How do we realize balance within Waldorf education? Here are some examples:
Verbal / Linguistic – Teachers tell story, myth, and history by reciting poems, singing songs, and playing games. The complex vocabulary and imagery found in these oral activities bring verbal language to life and give depth to a child’s understanding of and desire to engage with written material. Children also make their own textbooks as an alternative to Chalk and talk note taking. And students begin to learn foreign languages beginning in first grade, when their brains are most primed to absorb this information.
Logical / Mathematical – Waldorf students learn math in many ways — intervals through music, geometry and measurement through woodworking and drawing, and math facts through holding and counting items. Logic is ever-present in the immediate apprehension of cause and effect inherent in science, music, and nature.
Body / Kinesthetic – Developing this intelligence goes beyond gym class for Waldorf students, who constantly learn through movement. Examples include time outside for recess, nature walks, gardening, the study of movement in eurhythmy and dance, and in-class movement through acting out stories, tapping sticks to math, or throwing balls while reciting multiplication tables.
Visual / Spatial – Whether it is creating a diorama of an animal, knitting and other handwork, sculpting with beeswax or clay, or taking a year to turn a log into a chair, Waldorf students learn much in the visual and spatial realm in their woodwork, handwork, gardening, and main lesson classrooms.
Musical / Rhythmic – Music is part of each day and each subject in Waldorf school. Song and rhythm are integral parts of the young child’s classroom. Layered onto this ever-present choral influence are musical instruments: flutes and recorders are introduced in younger grades, violins and other strings for students in the middle grades, and finally instruments of a child’s choice in the upper grades.
Interpersonal / Intrapersonal – Social skills are not left to chance in Waldorf education. Teachers spend much of their time in the early years helping children develop their interpersonal and intrapersonal intelligence. One of the most important contributors to cultivating these two intelligences is the structure of the main lesson classroom, where students remain with the same teacher throughout all eight grades. Learning to work together as a whole is not optional, but essential and teachers focus on developing a harmonious and balanced classroom through providing time and structure for social interactions as well as time for reflection.

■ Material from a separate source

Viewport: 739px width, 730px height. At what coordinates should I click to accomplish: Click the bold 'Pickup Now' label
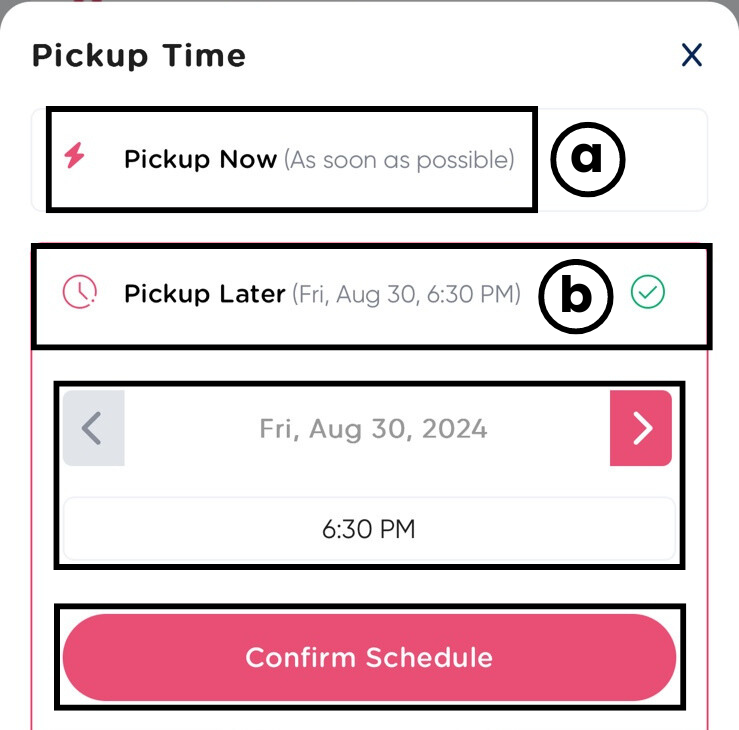pos(200,159)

Naturalistic – Unlike many of their public school peers, Waldorf students still get recess, so they are out in nature, many times a day and in all seasons. They are also taught many academic lessons outdoors, such as botany and geology through nature walks and gardening. Older children often have main lesson class time outdoors, and gym class is held outside when weather permits.
Though developed by Steiner nearly a century ago, current research demonstrates Waldorf education’s ability to educate children intellectually, creativity and socially, prepares them to make meaningful contributions to our ever-changing world throughout the course of their lives.